Stored data
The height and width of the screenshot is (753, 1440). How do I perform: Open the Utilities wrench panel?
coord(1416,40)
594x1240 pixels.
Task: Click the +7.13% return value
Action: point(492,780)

- **TASK DETAILS**
Repeat the records above exactly, with nothing left out.

- **RESULT FOR THIS EXERCISE**
The height and width of the screenshot is (753, 1440). How do I perform: Open the Utilities wrench panel?
coord(1416,40)
594x1240 pixels.
Task: Click the +7.13% return value
Action: point(492,780)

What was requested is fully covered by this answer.